By the way, how long has she been gone?


----------



## Darrien (Mar 22, 2012)

ImStillHere said:


> By the way, how long has she been gone?


About 8 months, but she's left him a couple of times and come back, but each time the texting started again and she went back.

Too proud now to do that again.
I forsook my dignity in order to save the very most important thing in my life, but got that kicked in my face,

Got to walk that path alone now.
Could never have her back again.

Do I feel like crying sometimes?
Yeah, of course I do.
Wouldn't have been a loving husband if I didn't feel that way.

It's a hard lesson to take, but that's what I have to do. 

Thank you all for your kindness.

D.


----------



## BronteVillette (Jun 16, 2012)

My heart goes out to you, Darrien. I wish I had some words of wisdom but I am in a similar boat as you and also astonished at the seemingly "out of the blue" life change my husband has made. You think you are in sync with someone and then... 

I wish you all the love and support you will need during this trying time. This group is fantastic and I know you will find comfort here, as I have, if you continue to read and post. If I didn't have this outlet and support system, I don't know what I'd do.


----------



## sadwithouthim (Dec 8, 2011)

Hi Darren

We spoke previously in pm awhile back. Its very scary and very hard after such a long life together. I'm so sorry the R didn't work. That must have been heartbreaking to go through the loss again. 

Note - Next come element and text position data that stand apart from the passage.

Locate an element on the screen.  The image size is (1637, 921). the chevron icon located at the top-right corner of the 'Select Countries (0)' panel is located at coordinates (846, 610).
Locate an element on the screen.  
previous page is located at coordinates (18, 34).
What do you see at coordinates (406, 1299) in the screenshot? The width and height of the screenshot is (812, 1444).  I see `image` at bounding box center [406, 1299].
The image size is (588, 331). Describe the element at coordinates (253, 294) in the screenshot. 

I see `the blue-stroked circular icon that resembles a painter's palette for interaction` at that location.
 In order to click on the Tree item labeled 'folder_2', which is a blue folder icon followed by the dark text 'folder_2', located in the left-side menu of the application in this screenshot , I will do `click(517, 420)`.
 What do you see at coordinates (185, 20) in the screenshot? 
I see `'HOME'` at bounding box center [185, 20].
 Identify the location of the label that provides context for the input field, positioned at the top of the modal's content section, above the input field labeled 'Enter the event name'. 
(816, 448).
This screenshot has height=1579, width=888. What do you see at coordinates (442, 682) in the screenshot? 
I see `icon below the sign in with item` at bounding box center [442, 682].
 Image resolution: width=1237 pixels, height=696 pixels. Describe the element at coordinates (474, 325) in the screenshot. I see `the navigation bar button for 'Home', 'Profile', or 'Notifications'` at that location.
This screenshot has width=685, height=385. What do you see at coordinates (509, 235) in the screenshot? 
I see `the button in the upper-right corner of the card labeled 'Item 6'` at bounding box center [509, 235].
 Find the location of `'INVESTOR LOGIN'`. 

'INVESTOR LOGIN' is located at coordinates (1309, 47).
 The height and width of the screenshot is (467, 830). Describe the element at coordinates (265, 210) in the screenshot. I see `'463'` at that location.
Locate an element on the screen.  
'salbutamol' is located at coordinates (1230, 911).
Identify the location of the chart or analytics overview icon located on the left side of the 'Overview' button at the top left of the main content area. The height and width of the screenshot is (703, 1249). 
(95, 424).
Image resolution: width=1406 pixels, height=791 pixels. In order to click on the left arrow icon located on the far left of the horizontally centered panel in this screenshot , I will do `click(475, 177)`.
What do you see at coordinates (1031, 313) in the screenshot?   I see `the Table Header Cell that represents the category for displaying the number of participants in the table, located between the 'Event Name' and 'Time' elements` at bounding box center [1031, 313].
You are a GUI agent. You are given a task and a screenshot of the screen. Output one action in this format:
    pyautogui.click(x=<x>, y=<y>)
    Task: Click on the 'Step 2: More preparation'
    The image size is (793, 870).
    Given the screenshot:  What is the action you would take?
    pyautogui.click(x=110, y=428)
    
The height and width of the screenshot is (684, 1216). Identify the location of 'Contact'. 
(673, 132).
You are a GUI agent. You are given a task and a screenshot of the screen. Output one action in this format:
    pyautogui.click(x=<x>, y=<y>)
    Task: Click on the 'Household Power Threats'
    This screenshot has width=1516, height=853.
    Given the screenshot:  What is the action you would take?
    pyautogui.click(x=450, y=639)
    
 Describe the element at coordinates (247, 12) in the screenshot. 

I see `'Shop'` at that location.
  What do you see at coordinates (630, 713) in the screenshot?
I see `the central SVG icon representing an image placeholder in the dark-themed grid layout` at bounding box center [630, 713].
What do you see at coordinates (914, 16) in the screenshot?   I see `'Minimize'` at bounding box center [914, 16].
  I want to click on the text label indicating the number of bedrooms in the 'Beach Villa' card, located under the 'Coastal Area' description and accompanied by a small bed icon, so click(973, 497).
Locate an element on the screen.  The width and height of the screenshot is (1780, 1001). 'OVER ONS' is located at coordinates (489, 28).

Are you still working or retired early?
_Posted via Mobile Device_


----------



## Darrien (Mar 22, 2012)

Hi Sad,

Thanks for your reply. I'm just working part time ATM.
Guess this is a tough road for everyone.
I doubt R ever really works after that trust has been breached.
Was always a family orientated guy and never expected to end up like this after what seemed to be a pretty happy marriage.
Reading TAM I see I am not alone!


----------



## Conrad&Janie (Jul 2, 2012)

Darrien said:


> About 8 months, but she's left him a couple of times and come back, but each time the texting started again and she went back.
> 
> Too proud now to do that again.
> I forsook my dignity in order to save the very most important thing in my life, but got that kicked in my face,
> ...


Darrien,

Did you think about removing text capability from her phone?


----------



## Darrien (Mar 22, 2012)

> Did you think about removing text capability from her phone?


I don't think these kind of tactics work really.
It's like trying to collect frogs in a bucket.
If they have the motivation, they will find a way IMO.

If there was something that could remove the cheating capability from her soul and her brain, then that would be something worthwhile.


----------



## sadsoul101 (Oct 18, 2011)

Hi Darrien,

Thank you sharing your story. The grief and sense of betrayl must be unreal. 

How are you coping?


----------



## Pluto2 (Aug 17, 2011)

Darrien,
So sorry you're here. I'm dealing with 27 years of marriage gone. When I discovered what my STBXH was up to, I ended things. Before D day we had been in MC, but he refused to continue so that didn't help. Guess I know now why he stopped it. In that regard I can't say I was totally blindsided since we had our share of problems. Still after all this time I wanted him to make an effort, some effort to try to save the marriage and I got nothing. 
I know your pain and we just have to keep breathing. I never once thought that at this stage of my life I'd be where I am.


----------